I tend to spend 85% of the time trying to get styles to actually work, and 15% of the time actually writing text.
I use FreeOffice and it works well. I don't think it has this exact feature but does have mail merge and a "mailings" tab. Seems like you can set up a whole variety of things. Might be worth a look.
Two possibles - one use something very simple. For labels I actually use Corel Draw. If you have it and are familiar with it , it works.
Another thing I have or had was some basic web based stuff that used PDFlibLite coupled to some PHP to generate PDFs for downloading labels and invoices.
If you have a linux and C style environment that is very doable.
I see it his no longer available. Good thing I have source,,
Oh, there is an FPDF package for PHP now that dies the same.
If you simply want to generate a downloadable PDF from a bunch of text entered into a PHP web form, and can code, you can make that as customs as you like
Another option is a program I really like, because the basics are really easy and thats scribus. It's really a desktop publishing thing - all text is in text boxes and you can adjust kernings and font sizes and line spacings infinitely, but you *don't have to*. You can open it, select envelope size, chuck a text box in, enter some text and spit out a printable PDF
Another option then.
It all depends on what you are doing.
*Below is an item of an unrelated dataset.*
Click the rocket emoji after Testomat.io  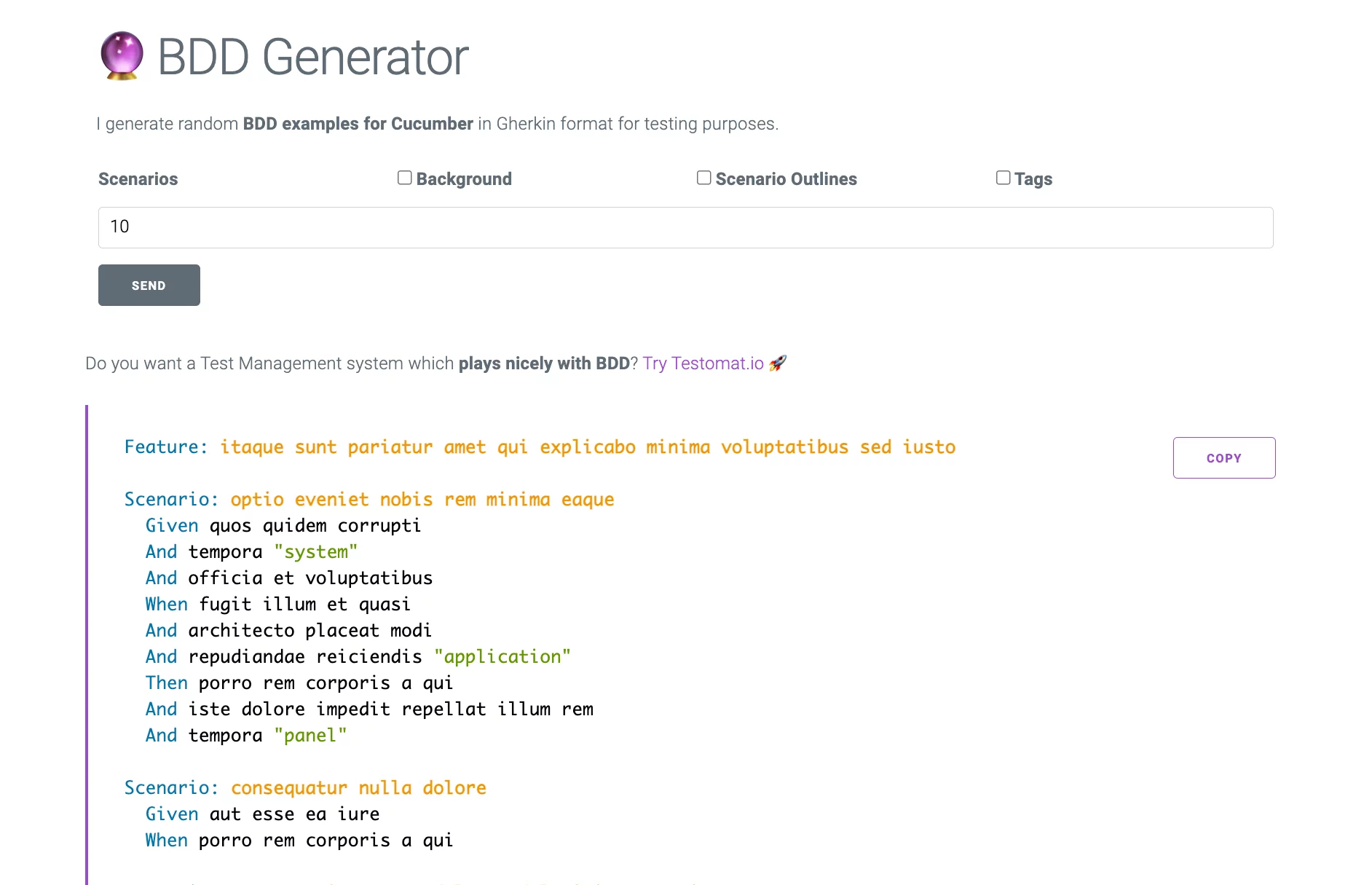click(x=778, y=363)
If its generating pre-formatted data into letters and labels and production speed is important, writing a script with a web interface is pretty good really.
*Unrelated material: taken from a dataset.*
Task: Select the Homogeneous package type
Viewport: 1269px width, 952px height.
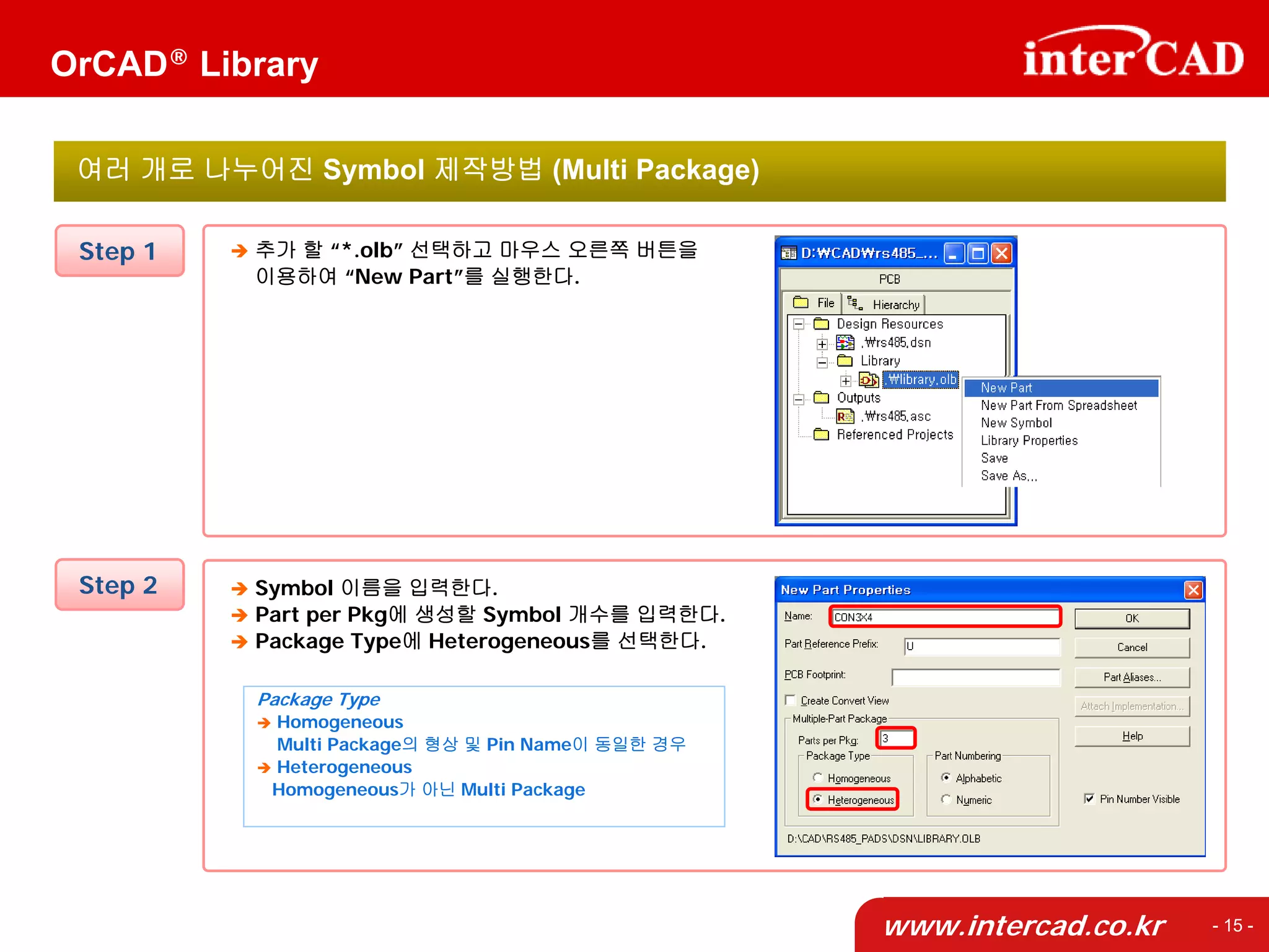Action: tap(818, 777)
I've even interfaced a printer here to a server miles away,
But if its an occasional thing download some of the free word processors and try them all out.
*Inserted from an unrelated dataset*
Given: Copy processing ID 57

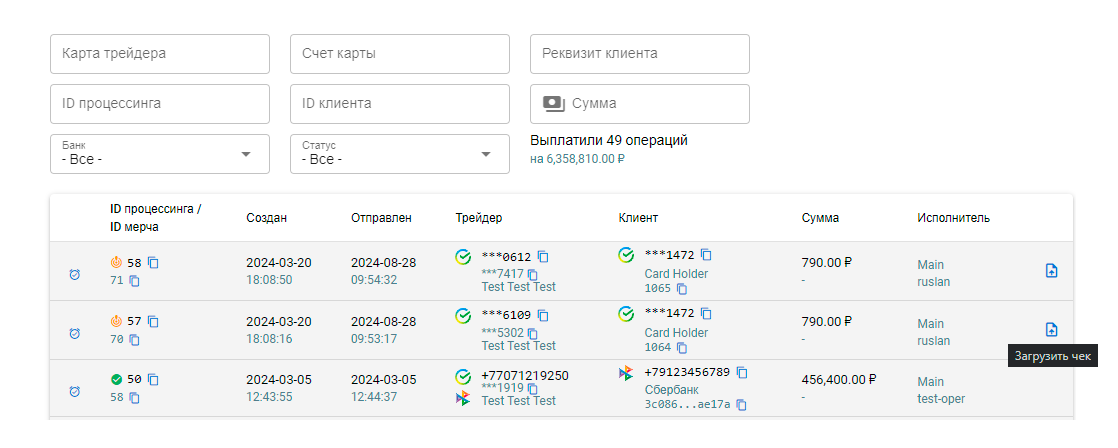Looking at the screenshot, I should tap(153, 322).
I'm about to print 20 labels 9.5 cm X 2cm each by using the table function in word then printing them on a
1 labed per sheet
formatting link
cutting them out on a guillotine or scissors , sure it's a bit time comsuming trying to get the backing off each label !
But I can have labels of any shape & size I want up to A4.
I'll be laminating these ones (so they'll be printed om plain photopaper) as they are for equipment boxes, sometimes I'll use sticky-back plastic so the ink doesn;t run or to make it more difficult for students to write over them. I also stick this sort of label to envelopes too, rather than print direct on envolopes. With these 1 sheet labels I can use word or any text editor , photoshop or anything really including dumping screen shots .
downside is there's no automation but then again I don't need that.
I've used OpenOffice (and more recently, LibreOffice) as my only office software for about 20 years, there are some minor limitations, which either don't matter to me, or which I'm aware of and can avoid.
Unfortunately v7.3 seems crashy and v7.4 has broken some features.
So do I, and it works very well. I've made templates for the various label sizes, with the actual template on a visible but not printable layer. I just open a template and save it with a different name, then type the label text in. Bill
Does make you wonder about 'progress'. Have a prog on the old Acorn called oddly !PrintLbls which allows you to quickly set up any number of labels and size that will fit A4. Allows a choice of the font used on each line too. Only slight snag is the address must be a CSV. And take ages to add a few commas. ;-)
Phew, thanks for that, I'd thought it was just me. (Any time I get frustrated by Word I just open up Libre Office on the Raspberry Pi hanging off the kitchen TV and remind myself what I'm not missing.)